Prevalence of Private and Public Health Insurance Among Transgender and Gender Diverse Adults
- PMID: 35180717
- PMCID: PMC8916963
- DOI: 10.1097/MLR.0000000000001693
Prevalence of Private and Public Health Insurance Among Transgender and Gender Diverse Adults
Abstract
Background: Little is known about how health insurance payer types differ between transgender and gender diverse (TGD) people and cisgender people. Much of what is known about insurance coverage among TGD adults has been based on research from claims and electronic health record data, which excludes individuals who have not accessed gender-affirming care. Research designed to understand how TGD populations pay for health care to best inform care interventions and public insurance policies is lacking.
Objective: The objective of this study was to examine differences in the prevalence of public and private health insurance between transgender and cisgender adults.
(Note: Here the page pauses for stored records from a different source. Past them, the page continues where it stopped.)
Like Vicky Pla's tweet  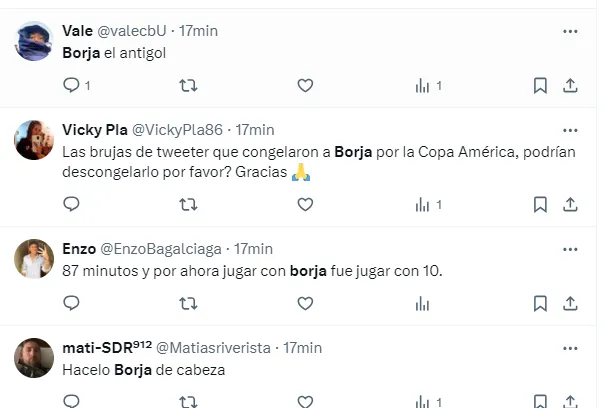[305, 204]
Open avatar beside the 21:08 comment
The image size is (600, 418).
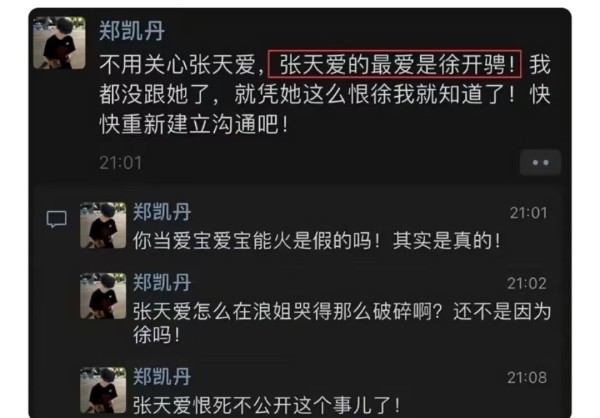click(103, 390)

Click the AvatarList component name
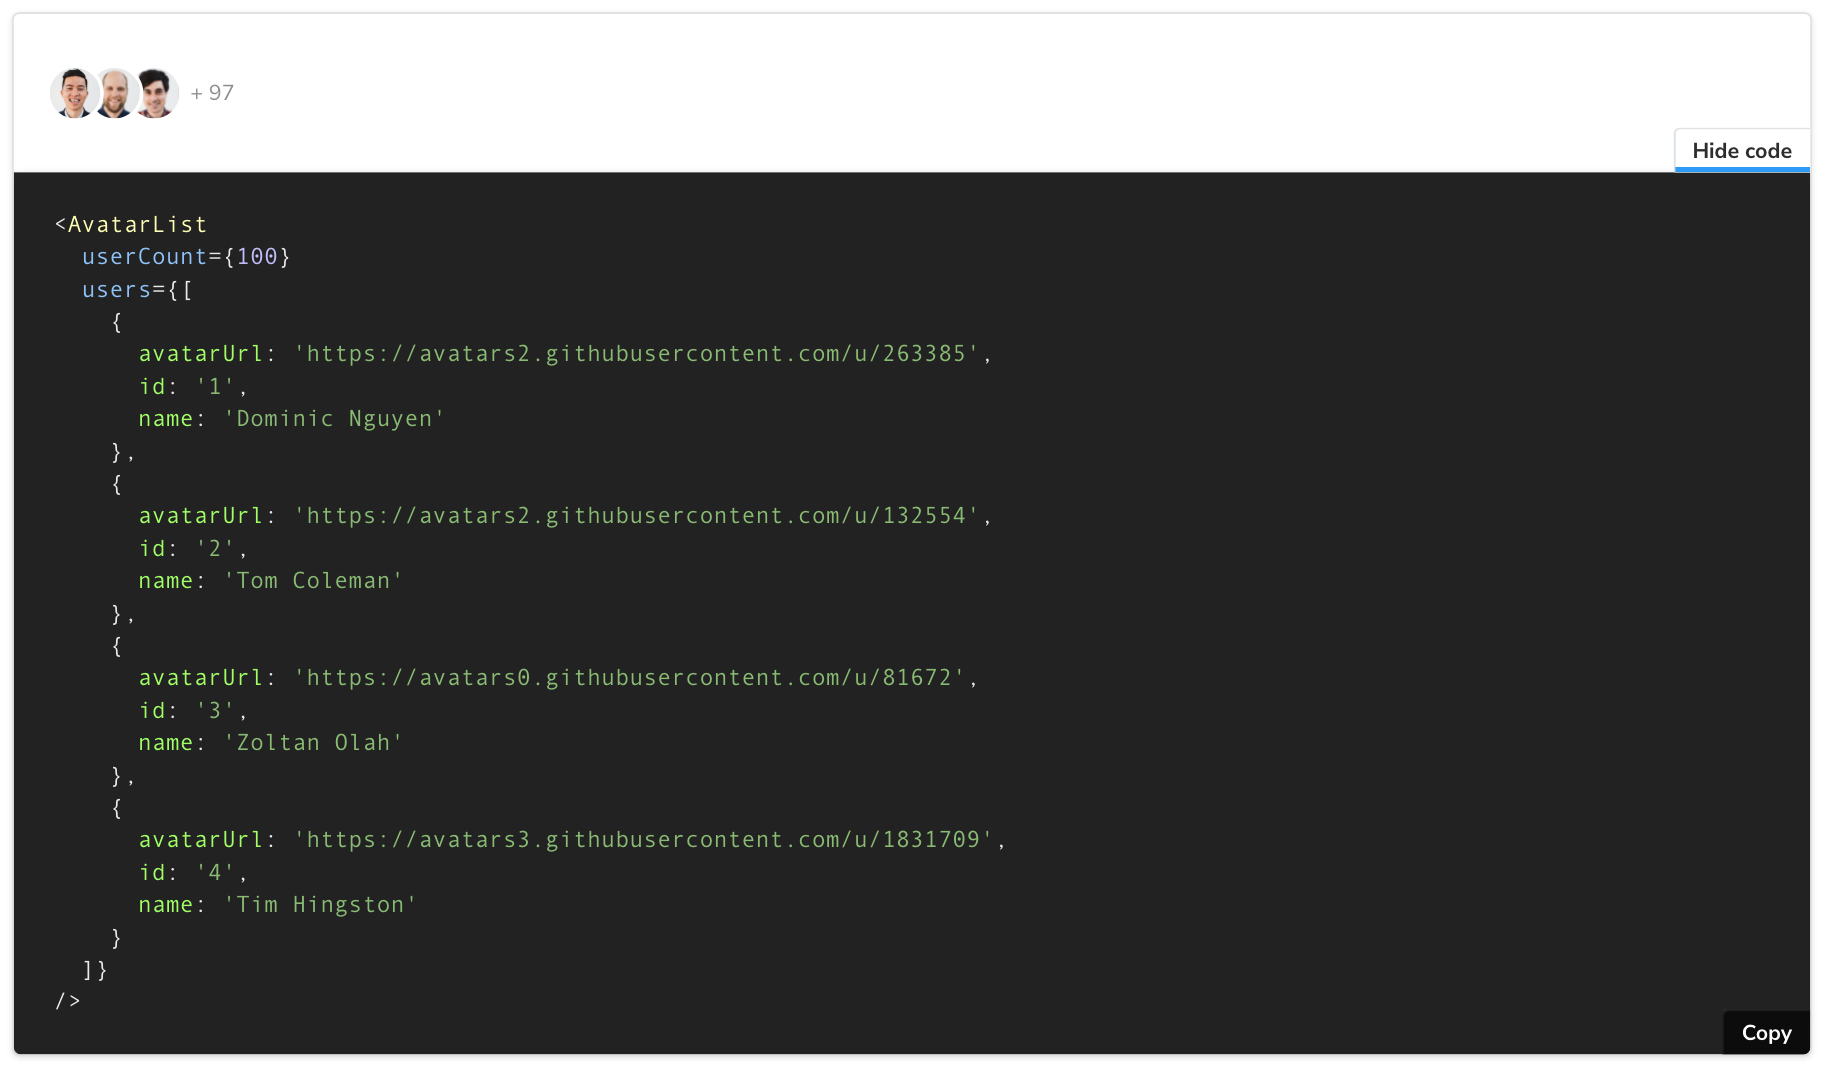137,224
Methods: Using data from the Behavioral Risk Factor Surveillance System, this study estimated prevalence of health insurance coverage among TGD and cisgender adults residing in 22 states that administered the Sexual Orientation and Gender Identity module and the Healthcare Access module from 2014 to 2019. This study estimated the odds of health insurance coverage (no insurance, private insurance, public insurance) among cisgender adults compared with TGD adults.
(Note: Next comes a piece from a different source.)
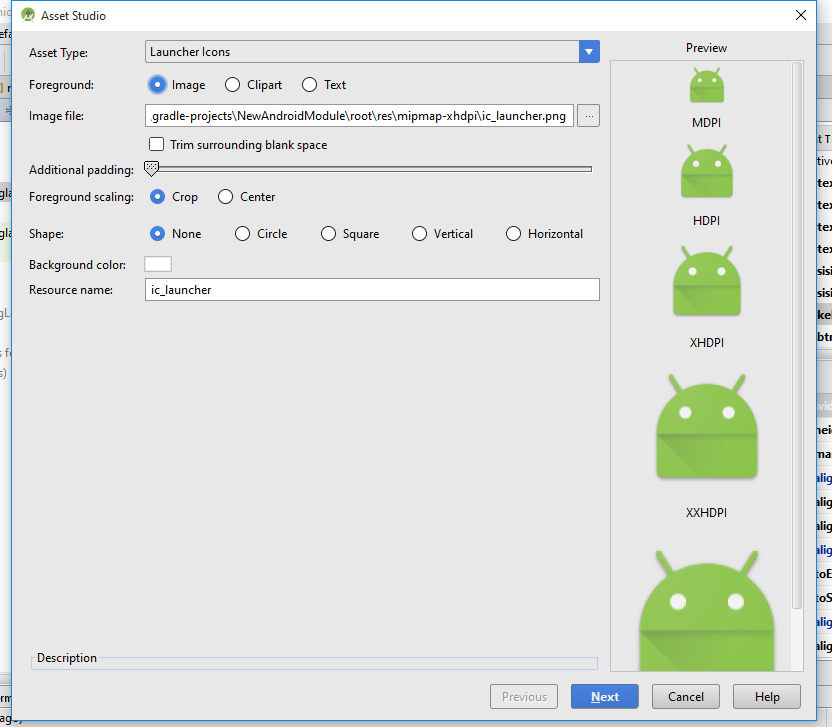Click the Android Studio logo in title bar
The height and width of the screenshot is (727, 832).
(x=26, y=15)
Results: TGD people had greater odds of being uninsured compared with cisgender women. Among nondisabled, nonelderly respondents, TGD adults had lower odds of having private insurance and higher odds of public insurance compared with cisgender men. Among respondents who were likely Medicaid-eligible, TGD respondents had lower odds of having public insurance and higher odds of being uninsured compared with cisgender women.
Conclusion: These findings provide foundational information about the payer mix among TGD people and provide insight into barriers to health insurance that TGD adults may face.
Copyright © 2022 Wolters Kluwer Health, Inc. All rights reserved.
Conflict of interest statement
The authors declare no conflict of interest.